EXERCISE INSTRUCTIONS: Express every line of the records below as a JSON list of strings, one string per line, with blank lines dropped.

RECORD EXCERPTS:
-- Begin --
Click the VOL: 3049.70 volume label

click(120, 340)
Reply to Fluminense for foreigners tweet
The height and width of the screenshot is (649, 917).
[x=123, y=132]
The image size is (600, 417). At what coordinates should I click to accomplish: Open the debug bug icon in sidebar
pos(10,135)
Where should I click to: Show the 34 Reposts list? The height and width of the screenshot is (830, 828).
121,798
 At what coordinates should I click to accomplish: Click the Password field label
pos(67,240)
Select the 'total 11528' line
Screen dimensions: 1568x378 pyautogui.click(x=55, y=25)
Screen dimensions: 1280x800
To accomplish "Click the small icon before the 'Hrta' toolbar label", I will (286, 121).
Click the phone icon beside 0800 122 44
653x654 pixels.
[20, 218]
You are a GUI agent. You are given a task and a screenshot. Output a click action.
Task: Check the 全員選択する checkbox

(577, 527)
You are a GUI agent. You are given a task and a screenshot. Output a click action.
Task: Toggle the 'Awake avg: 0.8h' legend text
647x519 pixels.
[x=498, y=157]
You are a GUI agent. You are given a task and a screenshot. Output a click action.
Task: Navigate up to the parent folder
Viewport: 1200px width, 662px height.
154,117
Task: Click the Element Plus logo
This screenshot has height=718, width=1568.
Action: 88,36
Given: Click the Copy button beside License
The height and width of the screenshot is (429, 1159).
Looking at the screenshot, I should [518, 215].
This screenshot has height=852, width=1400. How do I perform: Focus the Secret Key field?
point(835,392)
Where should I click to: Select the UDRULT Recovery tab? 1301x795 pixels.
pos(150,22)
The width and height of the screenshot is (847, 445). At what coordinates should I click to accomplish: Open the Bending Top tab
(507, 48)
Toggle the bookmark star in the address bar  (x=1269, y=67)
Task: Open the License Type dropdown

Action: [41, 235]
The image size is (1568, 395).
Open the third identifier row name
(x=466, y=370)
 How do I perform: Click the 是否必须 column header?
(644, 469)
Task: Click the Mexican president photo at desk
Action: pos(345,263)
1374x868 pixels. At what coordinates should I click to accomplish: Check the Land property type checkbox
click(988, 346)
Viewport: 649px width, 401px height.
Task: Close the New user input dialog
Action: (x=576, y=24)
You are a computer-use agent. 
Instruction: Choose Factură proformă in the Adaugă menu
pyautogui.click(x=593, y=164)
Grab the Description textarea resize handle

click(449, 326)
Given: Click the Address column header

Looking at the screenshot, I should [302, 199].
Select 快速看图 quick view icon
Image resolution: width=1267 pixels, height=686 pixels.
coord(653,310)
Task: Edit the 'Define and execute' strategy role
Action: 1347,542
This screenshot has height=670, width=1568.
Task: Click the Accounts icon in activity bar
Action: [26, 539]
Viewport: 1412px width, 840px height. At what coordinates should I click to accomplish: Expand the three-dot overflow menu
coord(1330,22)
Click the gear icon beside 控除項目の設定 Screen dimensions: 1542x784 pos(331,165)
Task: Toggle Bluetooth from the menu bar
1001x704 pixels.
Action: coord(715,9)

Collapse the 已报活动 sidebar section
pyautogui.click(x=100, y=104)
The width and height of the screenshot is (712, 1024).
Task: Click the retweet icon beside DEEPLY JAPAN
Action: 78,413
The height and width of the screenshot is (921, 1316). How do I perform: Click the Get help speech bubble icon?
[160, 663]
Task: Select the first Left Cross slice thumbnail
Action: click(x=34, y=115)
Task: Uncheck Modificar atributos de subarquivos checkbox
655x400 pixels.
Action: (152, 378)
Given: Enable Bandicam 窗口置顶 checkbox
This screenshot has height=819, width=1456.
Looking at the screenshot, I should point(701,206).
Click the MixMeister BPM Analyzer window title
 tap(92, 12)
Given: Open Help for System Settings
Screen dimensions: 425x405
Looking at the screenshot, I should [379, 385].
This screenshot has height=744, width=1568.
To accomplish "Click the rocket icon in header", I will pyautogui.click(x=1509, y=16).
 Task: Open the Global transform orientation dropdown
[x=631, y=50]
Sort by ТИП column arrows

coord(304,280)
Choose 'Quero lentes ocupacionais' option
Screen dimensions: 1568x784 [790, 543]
-- End --
RESULT BELOW:
[
  "Click the VOL: 3049.70 volume label",
  "click(120, 340)",
  "Reply to Fluminense for foreigners tweet",
  "The height and width of the screenshot is (649, 917).",
  "[x=123, y=132]",
  "The image size is (600, 417). At what coordinates should I click to accomplish: Open the debug bug icon in sidebar",
  "pos(10,135)",
  "Where should I click to: Show the 34 Reposts list? The height and width of the screenshot is (830, 828).",
  "121,798",
  " At what coordinates should I click to accomplish: Click the Password field label",
  "pos(67,240)",
  "Select the 'total 11528' line",
  "Screen dimensions: 1568x378 pyautogui.click(x=55, y=25)",
  "Screen dimensions: 1280x800",
  "To accomplish \"Click the small icon before the 'Hrta' toolbar label\", I will (286, 121).",
  "Click the phone icon beside 0800 122 44",
  "653x654 pixels.",
  "[20, 218]",
  "You are a GUI agent. You are given a task and a screenshot. Output a click action.",
  "Task: Check the 全員選択する checkbox",
  "(577, 527)",
  "You are a GUI agent. You are given a task and a screenshot. Output a click action.",
  "Task: Toggle the 'Awake avg: 0.8h' legend text",
  "647x519 pixels.",
  "[x=498, y=157]",
  "You are a GUI agent. You are given a task and a screenshot. Output a click action.",
  "Task: Navigate up to the parent folder",
  "Viewport: 1200px width, 662px height.",
  "154,117",
  "Task: Click the Element Plus logo",
  "This screenshot has height=718, width=1568.",
  "Action: 88,36",
  "Given: Click the Copy button beside License",
  "The height and width of the screenshot is (429, 1159).",
  "Looking at the screenshot, I should [518, 215].",
  "This screenshot has height=852, width=1400. How do I perform: Focus the Secret Key field?",
  "point(835,392)",
  "Where should I click to: Select the UDRULT Recovery tab? 1301x795 pixels.",
  "pos(150,22)",
  "The width and height of the screenshot is (847, 445). At what coordinates should I click to accomplish: Open the Bending Top tab",
  "(507, 48)",
  "Toggle the bookmark star in the address bar  (x=1269, y=67)",
  "Task: Open the License Type dropdown",
  "Action: [41, 235]",
  "The image size is (1568, 395).",
  "Open the third identifier row name",
  "(x=466, y=370)",
  " How do I perform: Click the 是否必须 column header?",
  "(644, 469)",
  "Task: Click the Mexican president photo at desk",
  "Action: pos(345,263)",
  "1374x868 pixels. At what coordinates should I click to accomplish: Check the Land property type checkbox",
  "click(988, 346)",
  "Viewport: 649px width, 401px height.",
  "Task: Close the New user input dialog",
  "Action: (x=576, y=24)",
  "You are a computer-use agent. ",
  "Instruction: Choose Factură proformă in the Adaugă menu",
  "pyautogui.click(x=593, y=164)",
  "Grab the Description textarea resize handle",
  "click(449, 326)",
  "Given: Click the Address column header",
  "Looking at the screenshot, I should [302, 199].",
  "Select 快速看图 quick view icon",
  "Image resolution: width=1267 pixels, height=686 pixels.",
  "coord(653,310)",
  "Task: Edit the 'Define and execute' strategy role",
  "Action: 1347,542",
  "This screenshot has height=670, width=1568.",
  "Task: Click the Accounts icon in activity bar",
  "Action: [26, 539]",
  "Viewport: 1412px width, 840px height. At what coordinates should I click to accomplish: Expand the three-dot overflow menu",
  "coord(1330,22)",
  "Click the gear icon beside 控除項目の設定 Screen dimensions: 1542x784 pos(331,165)",
  "Task: Toggle Bluetooth from the menu bar",
  "1001x704 pixels.",
  "Action: coord(715,9)",
  "Collapse the 已报活动 sidebar section",
  "pyautogui.click(x=100, y=104)",
  "The width and height of the screenshot is (712, 1024).",
  "Task: Click the retweet icon beside DEEPLY JAPAN",
  "Action: 78,413",
  "The height and width of the screenshot is (921, 1316). How do I perform: Click the Get help speech bubble icon?",
  "[160, 663]",
  "Task: Select the first Left Cross slice thumbnail",
  "Action: click(x=34, y=115)",
  "Task: Uncheck Modificar atributos de subarquivos checkbox",
  "655x400 pixels.",
  "Action: (152, 378)",
  "Given: Enable Bandicam 窗口置顶 checkbox",
  "This screenshot has height=819, width=1456.",
  "Looking at the screenshot, I should point(701,206).",
  "Click the MixMeister BPM Analyzer window title",
  " tap(92, 12)",
  "Given: Open Help for System Settings",
  "Screen dimensions: 425x405",
  "Looking at the screenshot, I should [379, 385].",
  "This screenshot has height=744, width=1568.",
  "To accomplish \"Click the rocket icon in header\", I will pyautogui.click(x=1509, y=16).",
  " Task: Open the Global transform orientation dropdown",
  "[x=631, y=50]",
  "Sort by ТИП column arrows",
  "coord(304,280)",
  "Choose 'Quero lentes ocupacionais' option",
  "Screen dimensions: 1568x784 [790, 543]"
]